Il tallone d’Achille della situazione italiana è la bassa crescita della sua domanda interna, “spiazzata” dal peso dell’estero. L’unico volano al suo debole sviluppo – in relazione al resto dell’Eurozona – complessivo. Il vuoto che si è determinato tra un potenziale produttivo che resta congelato – si pensi solo al comparto “costruzioni” – e le altre variabili del quadro macroeconomico può essere colmato, in modo produttivo, solo da una più forte ripresa degli investimenti. Per altro non limitati ai soli settori collegati – come pure sta avvenendo – all’export. Si può sperare che questo avvenga in modo spontaneo, grazie al lento progredire dell’economia. Ma i tempi sono estremamente lunghi, mentre il crescente disagio sociale rischia di compromettere ogni soluzione politica. L’eccesso di capacità produttiva, che è caratteristica delle maggior parte delle aziende, scoraggia, per altro, ogni iniziativa.
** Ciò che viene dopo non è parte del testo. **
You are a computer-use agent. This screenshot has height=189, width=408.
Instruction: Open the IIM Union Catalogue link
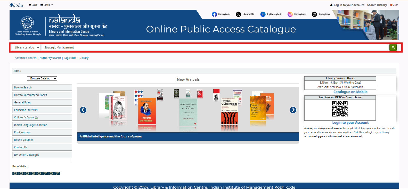click(27, 155)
Se questo è il quadro, far prevalere la ragione “contabile” – il quadro di finanza pubblica sugli aspetti dell’economia reale – può essere solo controproducente. E determinare l’ulteriore avvitamento del ciclo. Con i suoi riflessi negativi sull’andamento del deficit e del debito. Per rompere questa spirale è necessario non dimenticare la grande lezione di Keynes. Compensare il surplus delle partite correnti della bilancia dei pagamenti con un rilancio degli investimenti pubblici, in grado di trascinare anche quelli privati. Almeno fin quando i conti con l’estero lo consentano. Avremmo certamente un aumento del deficit in valore assoluto, ma non necessariamente un peggioramento del suo rapporto con il Pil. Se quest’ultimo crescerà non solo in termini reali, ma nominali.
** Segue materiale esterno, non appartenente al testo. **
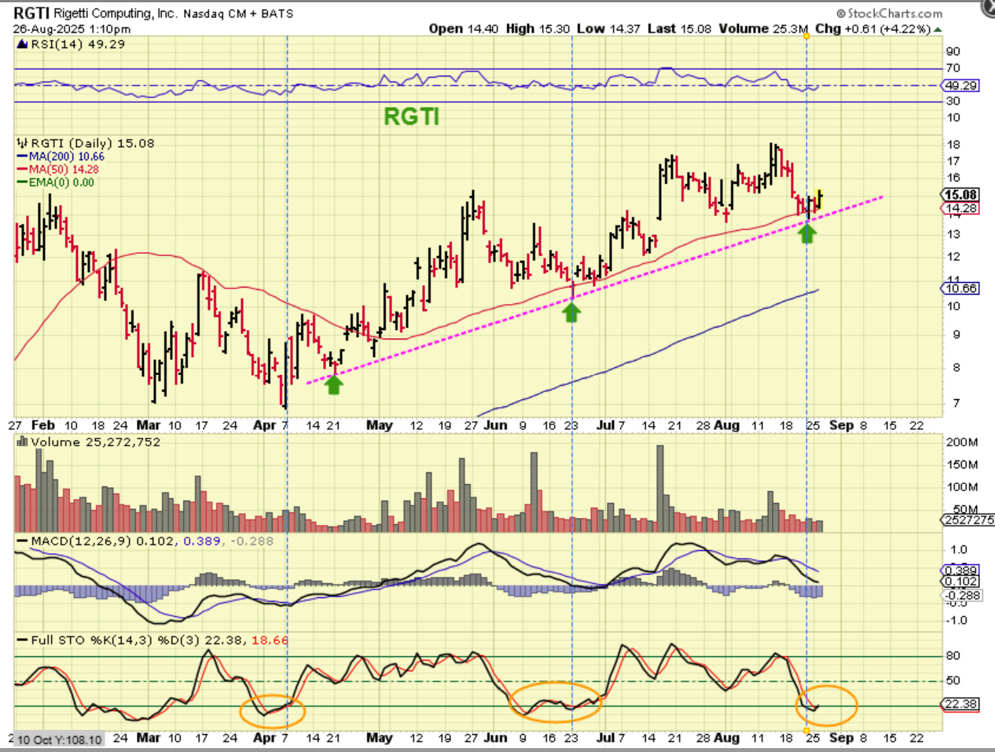Click the 15.08 last price axis label

[x=960, y=195]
Vi sono dei rischi in questa prospettiva? Certamente, dato lo stato quasi comatoso della nostra Pubblica Amministrazione – si pensi solo al codice degli appalti – ma può essere un rischio calcolato. Se avremo la forza di eliminare ogni prospettiva di bonus e di ulteriori concessioni al sociale, per concentrare tutte le risorse aggiuntive su investimenti e riduzione del carico fiscale.